Input for this task: Begin
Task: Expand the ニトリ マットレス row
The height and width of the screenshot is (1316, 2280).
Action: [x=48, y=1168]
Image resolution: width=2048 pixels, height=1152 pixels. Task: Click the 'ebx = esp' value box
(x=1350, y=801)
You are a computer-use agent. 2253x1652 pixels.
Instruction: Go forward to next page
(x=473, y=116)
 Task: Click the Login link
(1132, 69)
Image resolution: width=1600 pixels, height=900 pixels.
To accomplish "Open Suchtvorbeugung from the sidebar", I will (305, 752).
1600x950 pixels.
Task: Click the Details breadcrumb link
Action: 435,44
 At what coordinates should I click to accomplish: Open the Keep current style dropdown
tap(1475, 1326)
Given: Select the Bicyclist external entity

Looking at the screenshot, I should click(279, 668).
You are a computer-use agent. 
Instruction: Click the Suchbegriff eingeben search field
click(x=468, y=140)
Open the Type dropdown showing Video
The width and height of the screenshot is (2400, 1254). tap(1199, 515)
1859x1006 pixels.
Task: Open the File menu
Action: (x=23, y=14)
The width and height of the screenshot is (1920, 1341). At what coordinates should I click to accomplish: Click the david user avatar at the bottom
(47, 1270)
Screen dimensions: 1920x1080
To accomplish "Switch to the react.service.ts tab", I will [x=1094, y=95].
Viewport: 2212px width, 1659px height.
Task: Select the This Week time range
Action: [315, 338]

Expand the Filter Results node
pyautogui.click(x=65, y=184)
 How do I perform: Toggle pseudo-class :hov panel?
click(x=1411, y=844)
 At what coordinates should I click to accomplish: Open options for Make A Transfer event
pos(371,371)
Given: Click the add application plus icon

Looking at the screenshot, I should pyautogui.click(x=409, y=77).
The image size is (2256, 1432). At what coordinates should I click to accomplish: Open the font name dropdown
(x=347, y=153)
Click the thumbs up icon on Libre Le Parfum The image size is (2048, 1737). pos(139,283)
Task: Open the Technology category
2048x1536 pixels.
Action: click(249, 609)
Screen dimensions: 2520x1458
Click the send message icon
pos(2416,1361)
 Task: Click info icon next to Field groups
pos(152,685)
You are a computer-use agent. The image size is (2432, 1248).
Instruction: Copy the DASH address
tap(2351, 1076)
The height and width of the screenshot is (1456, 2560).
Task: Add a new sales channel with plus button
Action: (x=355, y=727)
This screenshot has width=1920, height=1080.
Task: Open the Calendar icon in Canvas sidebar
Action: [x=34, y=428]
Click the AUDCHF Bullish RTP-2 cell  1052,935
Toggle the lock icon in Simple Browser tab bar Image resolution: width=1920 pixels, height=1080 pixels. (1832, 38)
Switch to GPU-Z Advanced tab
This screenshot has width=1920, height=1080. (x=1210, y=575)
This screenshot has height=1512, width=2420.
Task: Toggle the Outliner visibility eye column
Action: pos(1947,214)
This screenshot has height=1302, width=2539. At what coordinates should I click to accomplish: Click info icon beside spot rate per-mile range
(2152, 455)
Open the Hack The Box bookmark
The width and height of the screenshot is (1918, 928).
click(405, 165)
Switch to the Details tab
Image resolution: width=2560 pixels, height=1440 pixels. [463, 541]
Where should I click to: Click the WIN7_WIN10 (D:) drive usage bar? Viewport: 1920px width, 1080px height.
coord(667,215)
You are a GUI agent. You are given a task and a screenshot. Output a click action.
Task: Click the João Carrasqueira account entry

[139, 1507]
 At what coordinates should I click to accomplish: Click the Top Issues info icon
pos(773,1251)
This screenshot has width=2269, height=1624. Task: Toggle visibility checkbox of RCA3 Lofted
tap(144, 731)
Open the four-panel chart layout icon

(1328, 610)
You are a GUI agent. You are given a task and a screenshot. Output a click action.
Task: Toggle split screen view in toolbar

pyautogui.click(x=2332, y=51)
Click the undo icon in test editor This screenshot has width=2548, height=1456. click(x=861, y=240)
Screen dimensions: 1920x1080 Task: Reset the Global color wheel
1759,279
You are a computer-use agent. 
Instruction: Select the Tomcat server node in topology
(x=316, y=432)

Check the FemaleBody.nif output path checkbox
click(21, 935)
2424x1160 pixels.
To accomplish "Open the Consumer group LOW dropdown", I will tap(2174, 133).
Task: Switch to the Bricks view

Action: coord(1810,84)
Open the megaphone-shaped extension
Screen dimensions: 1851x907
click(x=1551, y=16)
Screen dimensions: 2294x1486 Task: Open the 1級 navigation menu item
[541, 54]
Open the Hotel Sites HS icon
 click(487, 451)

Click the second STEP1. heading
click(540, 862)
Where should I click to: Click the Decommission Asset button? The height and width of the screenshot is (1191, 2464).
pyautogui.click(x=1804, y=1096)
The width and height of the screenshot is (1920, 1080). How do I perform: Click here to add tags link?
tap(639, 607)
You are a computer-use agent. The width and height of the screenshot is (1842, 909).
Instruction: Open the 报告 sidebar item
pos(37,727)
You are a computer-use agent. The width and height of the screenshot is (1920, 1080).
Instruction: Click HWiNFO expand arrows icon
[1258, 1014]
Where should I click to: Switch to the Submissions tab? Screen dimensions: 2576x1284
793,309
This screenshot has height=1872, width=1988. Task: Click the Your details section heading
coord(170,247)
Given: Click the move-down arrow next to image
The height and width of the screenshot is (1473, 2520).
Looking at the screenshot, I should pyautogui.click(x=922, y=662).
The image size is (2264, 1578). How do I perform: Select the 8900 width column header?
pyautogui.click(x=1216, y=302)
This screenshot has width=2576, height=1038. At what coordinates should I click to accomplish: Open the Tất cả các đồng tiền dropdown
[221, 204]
Input for this task: End
**What is needed**
The lines to extract from the data above begin with the line containing "2048x1536 pixels." and end with the line containing "You are a computer-use agent. The image". Extract them exactly, including both.

**Task answer**
2048x1536 pixels.
Action: click(249, 609)
Screen dimensions: 2520x1458
Click the send message icon
pos(2416,1361)
 Task: Click info icon next to Field groups
pos(152,685)
You are a computer-use agent. The image size is (2432, 1248).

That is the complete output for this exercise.